[Dataset excerpts Boundary: Start]
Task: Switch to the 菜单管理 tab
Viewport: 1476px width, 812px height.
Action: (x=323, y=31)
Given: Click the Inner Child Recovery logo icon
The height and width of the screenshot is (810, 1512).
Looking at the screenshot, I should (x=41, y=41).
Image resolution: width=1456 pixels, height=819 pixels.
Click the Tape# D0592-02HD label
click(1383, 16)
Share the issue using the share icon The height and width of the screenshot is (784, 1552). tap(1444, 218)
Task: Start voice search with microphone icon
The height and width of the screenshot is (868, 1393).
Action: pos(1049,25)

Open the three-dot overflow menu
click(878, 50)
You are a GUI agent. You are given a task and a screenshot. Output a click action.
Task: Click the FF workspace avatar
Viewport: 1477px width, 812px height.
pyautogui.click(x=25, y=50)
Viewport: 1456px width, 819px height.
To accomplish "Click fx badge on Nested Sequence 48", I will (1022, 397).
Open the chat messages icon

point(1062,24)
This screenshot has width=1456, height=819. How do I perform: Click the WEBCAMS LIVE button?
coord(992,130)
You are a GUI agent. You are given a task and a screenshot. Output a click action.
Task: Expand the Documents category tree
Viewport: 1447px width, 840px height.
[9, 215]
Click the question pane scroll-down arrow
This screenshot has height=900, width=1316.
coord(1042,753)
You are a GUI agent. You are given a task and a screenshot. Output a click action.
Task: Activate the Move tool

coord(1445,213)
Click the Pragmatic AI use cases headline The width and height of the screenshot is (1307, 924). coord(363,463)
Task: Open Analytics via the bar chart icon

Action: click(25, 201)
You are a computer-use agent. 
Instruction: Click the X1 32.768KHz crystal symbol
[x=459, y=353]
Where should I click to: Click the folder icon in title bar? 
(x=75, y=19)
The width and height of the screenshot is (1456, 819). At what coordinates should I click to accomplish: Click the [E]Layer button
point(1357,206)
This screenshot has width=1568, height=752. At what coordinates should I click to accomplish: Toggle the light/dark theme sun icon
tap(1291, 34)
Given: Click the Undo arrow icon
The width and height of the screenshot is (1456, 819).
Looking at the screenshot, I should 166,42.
[Dataset excerpts Boundary: End]
## The task:
All that is wanted is the stretch of lines above from the one containing "Task: Expand the Documents category tree" through the one containing "Click the Pragmatic", duplicated exactly.

## Answer area:
Task: Expand the Documents category tree
Viewport: 1447px width, 840px height.
[9, 215]
Click the question pane scroll-down arrow
This screenshot has height=900, width=1316.
coord(1042,753)
You are a GUI agent. You are given a task and a screenshot. Output a click action.
Task: Activate the Move tool

coord(1445,213)
Click the Pragmatic AI use cases headline The width and height of the screenshot is (1307, 924). coord(363,463)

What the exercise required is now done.